Input records:
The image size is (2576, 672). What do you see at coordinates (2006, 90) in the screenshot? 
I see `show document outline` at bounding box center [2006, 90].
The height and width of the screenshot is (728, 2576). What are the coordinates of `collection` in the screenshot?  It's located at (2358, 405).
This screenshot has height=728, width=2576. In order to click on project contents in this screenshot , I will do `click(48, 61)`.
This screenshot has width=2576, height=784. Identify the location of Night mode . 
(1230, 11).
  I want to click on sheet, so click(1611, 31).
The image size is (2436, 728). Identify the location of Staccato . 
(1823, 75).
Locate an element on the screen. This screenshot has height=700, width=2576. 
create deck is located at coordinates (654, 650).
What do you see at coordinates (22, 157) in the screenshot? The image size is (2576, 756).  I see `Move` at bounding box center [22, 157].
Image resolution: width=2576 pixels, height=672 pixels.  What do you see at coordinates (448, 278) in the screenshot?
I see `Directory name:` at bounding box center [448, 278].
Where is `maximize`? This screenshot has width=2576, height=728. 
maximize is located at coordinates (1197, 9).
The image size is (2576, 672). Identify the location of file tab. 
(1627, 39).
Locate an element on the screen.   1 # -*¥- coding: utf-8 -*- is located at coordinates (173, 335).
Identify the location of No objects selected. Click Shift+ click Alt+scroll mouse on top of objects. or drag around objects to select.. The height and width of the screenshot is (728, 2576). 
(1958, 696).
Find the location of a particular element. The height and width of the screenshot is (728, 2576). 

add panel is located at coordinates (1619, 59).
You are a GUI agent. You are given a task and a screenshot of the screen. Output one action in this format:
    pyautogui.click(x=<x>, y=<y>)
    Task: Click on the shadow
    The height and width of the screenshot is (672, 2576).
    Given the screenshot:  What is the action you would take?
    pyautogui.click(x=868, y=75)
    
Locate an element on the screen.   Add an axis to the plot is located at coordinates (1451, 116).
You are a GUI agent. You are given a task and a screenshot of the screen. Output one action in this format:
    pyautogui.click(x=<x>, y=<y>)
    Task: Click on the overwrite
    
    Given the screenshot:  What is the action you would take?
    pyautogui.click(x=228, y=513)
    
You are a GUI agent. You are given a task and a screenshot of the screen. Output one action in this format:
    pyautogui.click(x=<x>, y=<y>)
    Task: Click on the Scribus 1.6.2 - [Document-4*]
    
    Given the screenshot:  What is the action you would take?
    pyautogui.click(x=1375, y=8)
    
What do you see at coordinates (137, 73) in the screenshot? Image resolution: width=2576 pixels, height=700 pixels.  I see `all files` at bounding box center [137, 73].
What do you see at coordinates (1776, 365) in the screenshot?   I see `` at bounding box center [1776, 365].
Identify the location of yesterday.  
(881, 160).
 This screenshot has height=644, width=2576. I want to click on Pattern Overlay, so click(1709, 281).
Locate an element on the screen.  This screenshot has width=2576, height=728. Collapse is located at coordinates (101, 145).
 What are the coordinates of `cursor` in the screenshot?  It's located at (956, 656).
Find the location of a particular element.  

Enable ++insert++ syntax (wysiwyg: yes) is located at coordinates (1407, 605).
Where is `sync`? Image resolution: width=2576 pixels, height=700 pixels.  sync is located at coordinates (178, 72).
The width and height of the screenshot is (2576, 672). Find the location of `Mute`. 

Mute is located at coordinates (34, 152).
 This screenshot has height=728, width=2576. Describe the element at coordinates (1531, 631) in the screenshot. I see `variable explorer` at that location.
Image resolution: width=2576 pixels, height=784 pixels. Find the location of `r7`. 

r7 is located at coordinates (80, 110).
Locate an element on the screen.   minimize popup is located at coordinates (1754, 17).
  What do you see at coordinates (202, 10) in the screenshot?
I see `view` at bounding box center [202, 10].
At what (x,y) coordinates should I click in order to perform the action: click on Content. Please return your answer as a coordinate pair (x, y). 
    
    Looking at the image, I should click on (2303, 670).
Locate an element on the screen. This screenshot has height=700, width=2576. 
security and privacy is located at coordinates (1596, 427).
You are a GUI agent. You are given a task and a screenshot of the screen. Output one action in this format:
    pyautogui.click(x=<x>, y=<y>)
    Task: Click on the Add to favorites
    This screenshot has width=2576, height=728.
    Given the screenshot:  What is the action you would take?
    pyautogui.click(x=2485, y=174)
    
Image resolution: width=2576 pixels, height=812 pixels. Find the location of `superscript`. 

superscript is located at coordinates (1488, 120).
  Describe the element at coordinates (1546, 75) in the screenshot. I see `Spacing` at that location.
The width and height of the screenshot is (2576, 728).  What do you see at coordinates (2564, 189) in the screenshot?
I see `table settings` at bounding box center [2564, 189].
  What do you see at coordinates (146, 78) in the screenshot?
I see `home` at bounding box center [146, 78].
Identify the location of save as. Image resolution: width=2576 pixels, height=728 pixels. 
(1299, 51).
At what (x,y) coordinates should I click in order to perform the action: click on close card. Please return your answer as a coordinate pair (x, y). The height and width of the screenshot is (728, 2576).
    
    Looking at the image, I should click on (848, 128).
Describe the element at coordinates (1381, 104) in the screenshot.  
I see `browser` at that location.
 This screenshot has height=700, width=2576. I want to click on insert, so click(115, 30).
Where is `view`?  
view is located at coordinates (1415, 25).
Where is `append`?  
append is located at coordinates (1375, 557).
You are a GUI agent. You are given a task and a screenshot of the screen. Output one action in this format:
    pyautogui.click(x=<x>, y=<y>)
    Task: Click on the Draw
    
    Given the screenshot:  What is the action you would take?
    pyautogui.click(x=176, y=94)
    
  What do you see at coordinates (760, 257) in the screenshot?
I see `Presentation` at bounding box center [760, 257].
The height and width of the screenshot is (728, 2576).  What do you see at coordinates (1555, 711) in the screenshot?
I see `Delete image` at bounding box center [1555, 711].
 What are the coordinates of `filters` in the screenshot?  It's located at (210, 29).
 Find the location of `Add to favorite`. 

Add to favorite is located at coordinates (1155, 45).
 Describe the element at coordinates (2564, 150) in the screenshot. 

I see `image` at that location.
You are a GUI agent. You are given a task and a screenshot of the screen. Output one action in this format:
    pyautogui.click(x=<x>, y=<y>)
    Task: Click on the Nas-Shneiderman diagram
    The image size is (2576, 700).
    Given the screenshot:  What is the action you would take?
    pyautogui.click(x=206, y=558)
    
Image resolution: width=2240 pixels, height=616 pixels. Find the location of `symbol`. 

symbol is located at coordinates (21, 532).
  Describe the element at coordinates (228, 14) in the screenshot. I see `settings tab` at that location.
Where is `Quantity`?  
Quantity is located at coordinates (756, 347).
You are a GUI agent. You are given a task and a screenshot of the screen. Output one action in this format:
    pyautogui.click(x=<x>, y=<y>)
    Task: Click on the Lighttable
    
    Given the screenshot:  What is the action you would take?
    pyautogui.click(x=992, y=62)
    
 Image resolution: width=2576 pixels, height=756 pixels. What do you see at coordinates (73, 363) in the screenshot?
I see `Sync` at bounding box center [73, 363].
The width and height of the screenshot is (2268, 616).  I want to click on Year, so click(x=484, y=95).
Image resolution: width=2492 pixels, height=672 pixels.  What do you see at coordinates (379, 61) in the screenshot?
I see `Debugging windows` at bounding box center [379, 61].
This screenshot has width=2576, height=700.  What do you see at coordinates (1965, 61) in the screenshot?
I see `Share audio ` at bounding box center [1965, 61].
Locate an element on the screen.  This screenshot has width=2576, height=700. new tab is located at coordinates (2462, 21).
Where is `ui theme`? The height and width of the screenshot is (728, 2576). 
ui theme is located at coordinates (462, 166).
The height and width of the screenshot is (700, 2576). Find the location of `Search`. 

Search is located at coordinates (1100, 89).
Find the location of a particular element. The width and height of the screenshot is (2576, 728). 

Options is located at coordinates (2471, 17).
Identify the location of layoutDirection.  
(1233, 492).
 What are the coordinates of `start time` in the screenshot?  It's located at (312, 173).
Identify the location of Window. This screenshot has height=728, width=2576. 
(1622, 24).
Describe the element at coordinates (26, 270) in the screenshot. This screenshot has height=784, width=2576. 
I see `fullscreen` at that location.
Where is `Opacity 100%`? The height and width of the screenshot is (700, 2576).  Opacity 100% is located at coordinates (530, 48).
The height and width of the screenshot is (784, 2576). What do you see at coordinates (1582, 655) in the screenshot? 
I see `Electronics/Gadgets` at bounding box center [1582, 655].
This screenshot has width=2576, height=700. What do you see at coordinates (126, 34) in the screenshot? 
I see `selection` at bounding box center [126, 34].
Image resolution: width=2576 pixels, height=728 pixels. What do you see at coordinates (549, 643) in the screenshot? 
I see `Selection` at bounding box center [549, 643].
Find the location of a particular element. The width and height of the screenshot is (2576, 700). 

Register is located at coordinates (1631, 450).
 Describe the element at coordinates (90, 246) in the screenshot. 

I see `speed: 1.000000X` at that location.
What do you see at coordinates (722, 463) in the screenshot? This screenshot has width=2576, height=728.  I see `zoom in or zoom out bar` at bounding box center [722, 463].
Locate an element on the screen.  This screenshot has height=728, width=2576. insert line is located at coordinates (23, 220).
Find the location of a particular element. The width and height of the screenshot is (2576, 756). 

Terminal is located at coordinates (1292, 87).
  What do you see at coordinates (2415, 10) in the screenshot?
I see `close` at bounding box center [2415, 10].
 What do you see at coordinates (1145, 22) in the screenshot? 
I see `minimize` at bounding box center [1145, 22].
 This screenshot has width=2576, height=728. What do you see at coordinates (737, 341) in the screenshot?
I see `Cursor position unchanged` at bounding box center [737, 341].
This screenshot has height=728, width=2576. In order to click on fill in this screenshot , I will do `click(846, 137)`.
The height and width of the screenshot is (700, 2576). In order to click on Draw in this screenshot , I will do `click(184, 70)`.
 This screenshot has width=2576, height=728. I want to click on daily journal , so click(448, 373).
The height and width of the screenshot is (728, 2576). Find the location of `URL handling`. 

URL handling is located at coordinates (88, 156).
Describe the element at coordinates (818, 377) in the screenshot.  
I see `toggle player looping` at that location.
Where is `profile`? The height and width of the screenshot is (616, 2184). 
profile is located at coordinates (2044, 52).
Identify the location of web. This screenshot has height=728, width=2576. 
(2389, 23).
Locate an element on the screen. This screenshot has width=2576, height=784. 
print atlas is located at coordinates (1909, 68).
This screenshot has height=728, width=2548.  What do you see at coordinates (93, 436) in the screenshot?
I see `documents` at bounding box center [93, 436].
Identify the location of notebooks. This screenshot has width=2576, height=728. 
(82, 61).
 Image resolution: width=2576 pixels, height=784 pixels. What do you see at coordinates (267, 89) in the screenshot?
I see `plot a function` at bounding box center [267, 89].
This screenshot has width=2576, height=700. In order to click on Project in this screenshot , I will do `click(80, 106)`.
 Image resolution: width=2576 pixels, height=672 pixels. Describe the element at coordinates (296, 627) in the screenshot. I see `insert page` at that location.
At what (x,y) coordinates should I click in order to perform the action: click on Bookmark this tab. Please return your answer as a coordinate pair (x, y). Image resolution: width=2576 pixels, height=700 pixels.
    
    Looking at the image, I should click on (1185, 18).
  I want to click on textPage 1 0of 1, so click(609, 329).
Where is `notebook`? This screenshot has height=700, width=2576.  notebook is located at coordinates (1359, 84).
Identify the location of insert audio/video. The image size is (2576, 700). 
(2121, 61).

Instructions to follow: Reproduce, word for word, the lines of the material from its first line through the line containing "center [448, 278].", both included.

Final answer:
The image size is (2576, 672). What do you see at coordinates (2006, 90) in the screenshot? 
I see `show document outline` at bounding box center [2006, 90].
The height and width of the screenshot is (728, 2576). What are the coordinates of `collection` in the screenshot?  It's located at (2358, 405).
This screenshot has height=728, width=2576. In order to click on project contents in this screenshot , I will do `click(48, 61)`.
This screenshot has width=2576, height=784. Identify the location of Night mode . 
(1230, 11).
  I want to click on sheet, so click(1611, 31).
The image size is (2436, 728). Identify the location of Staccato . 
(1823, 75).
Locate an element on the screen. This screenshot has height=700, width=2576. 
create deck is located at coordinates (654, 650).
What do you see at coordinates (22, 157) in the screenshot? The image size is (2576, 756).  I see `Move` at bounding box center [22, 157].
Image resolution: width=2576 pixels, height=672 pixels.  What do you see at coordinates (448, 278) in the screenshot?
I see `Directory name:` at bounding box center [448, 278].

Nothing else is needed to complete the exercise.